I used to be an Engineer, then I got better.
Unfortunately the manufacturing industry I was in stayed sick and proceeded to die, which is unfortunate.
In the meantime a return to the hallowed halls of higher degrees saw me re-branded and increasingly learned as a cognitive scientist and getting paid to think about thinking and in particular how it goes wrong.
Such a profession should enable enjoyable employment through quite a number of reincarnations given the historic human track record for poor thinking.
Good thinking comes at a price, a price we can negotiate over a glass of South Australian red.
Nigel’s pastimes
However, in the meantime such a profession has to compete with sporting interests, artistic endeavors and organising a Thinking and Drinking Meet-up group where I am regularly accused of talking way too much. Not crap, people assure me, just too much.

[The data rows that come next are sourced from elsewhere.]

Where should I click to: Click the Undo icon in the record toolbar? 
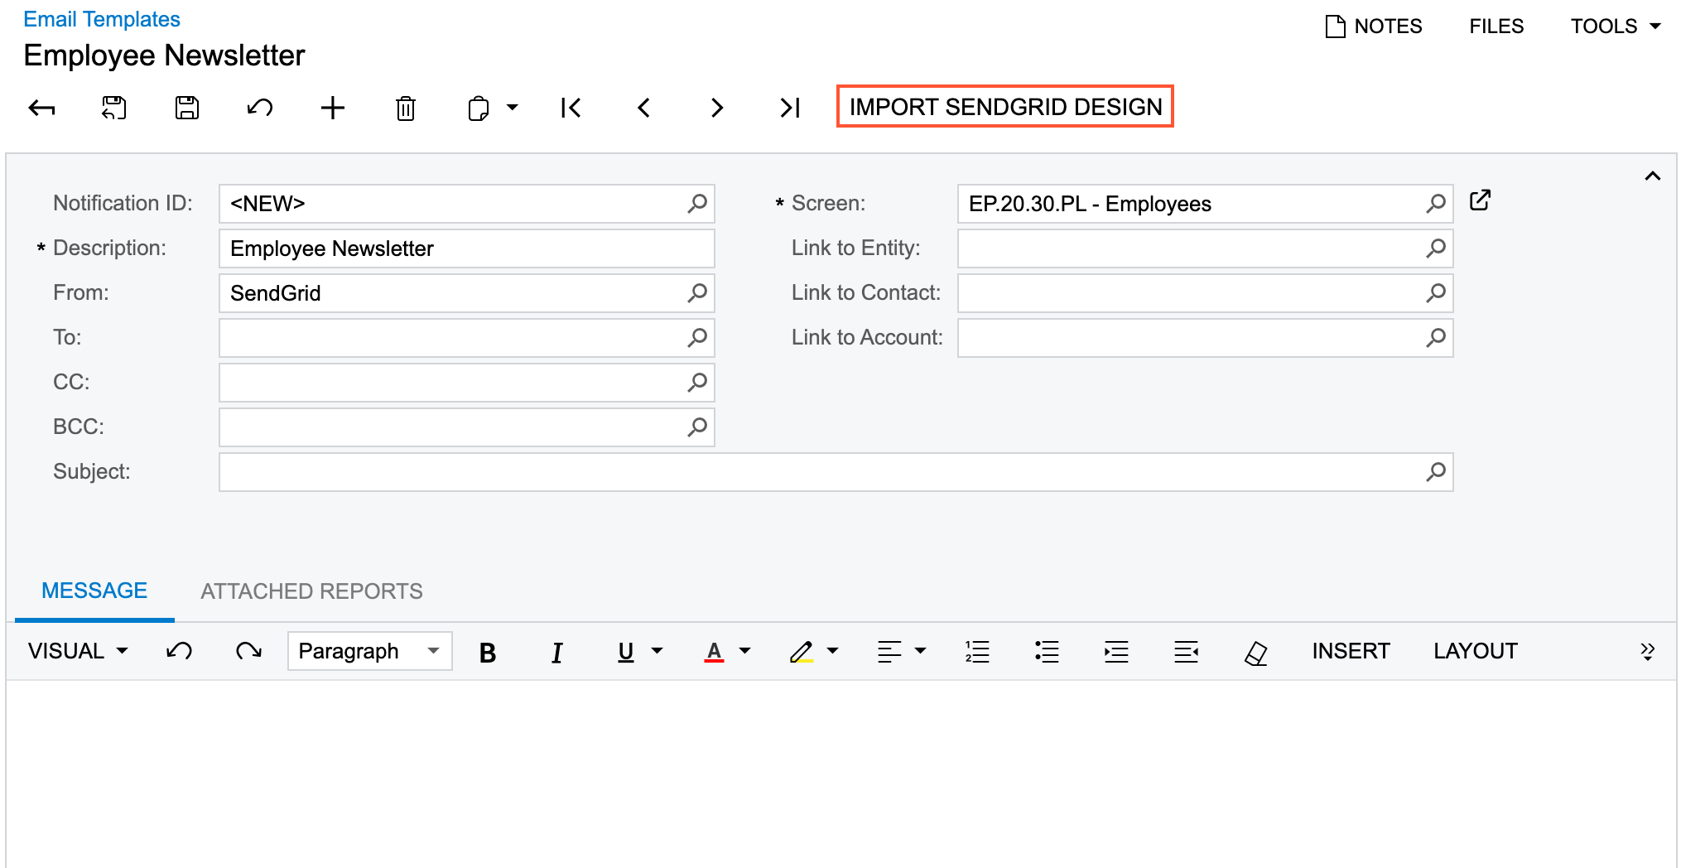pos(259,108)
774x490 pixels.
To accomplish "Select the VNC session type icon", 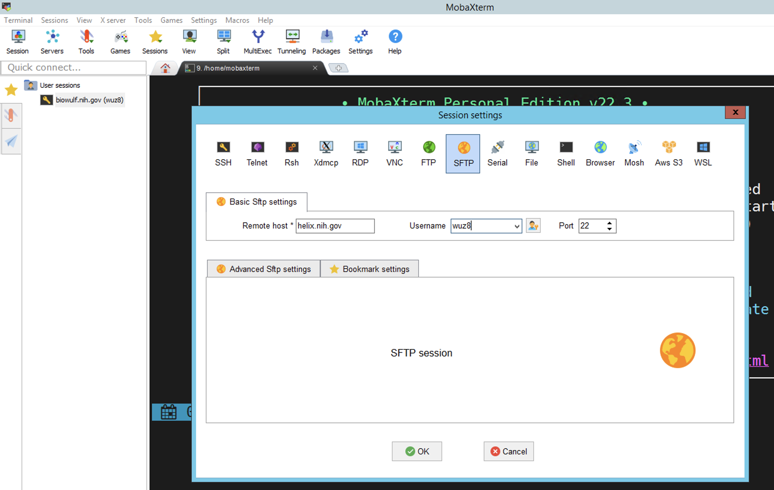I will click(x=394, y=153).
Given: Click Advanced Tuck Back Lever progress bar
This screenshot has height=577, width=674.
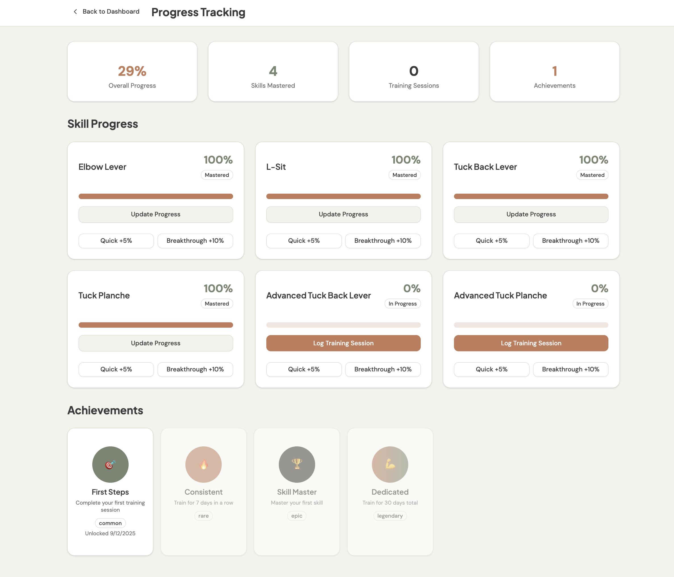Looking at the screenshot, I should (343, 325).
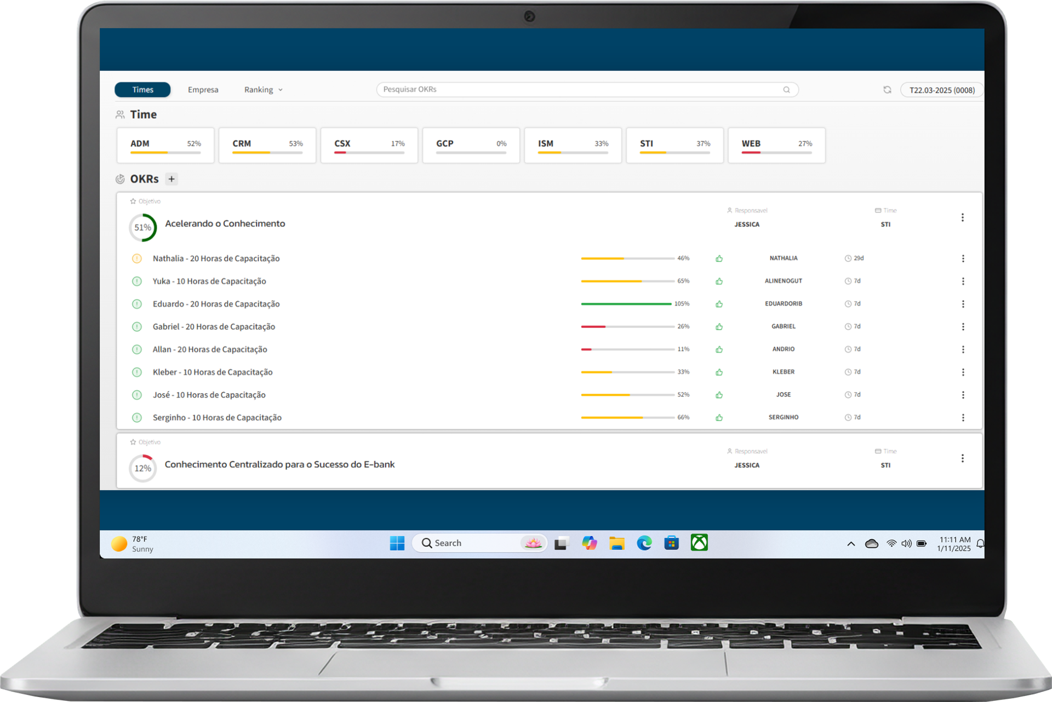
Task: Click Allan's 11% progress bar
Action: [x=627, y=349]
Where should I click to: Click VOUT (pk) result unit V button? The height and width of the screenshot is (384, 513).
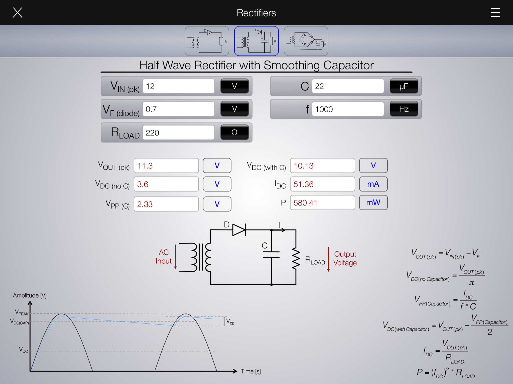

I blame 5UV where I talked far too little and didn’t play alternative enough music, but that’s a whole ‘nother story.
Nigel the ‘mystery man’
There is also another life under a pseudonym which I leave for the dear reader to discover, un-enthralling as it may be, which has however led to an international notoriety as a person of (undeserved IMHO) evil machinations, a penchant for mind destroying puzzles and at least four unfortunate hospital admissions by ‘friends’.
And numerous near misses.
Some might say a Renaissance Man, others have mentioned a walking Google.
Some might say born 600 years too late when generalists are a dead breed.
Just don’t ask any questions about contemporary sport, I haven’t the faintest idea.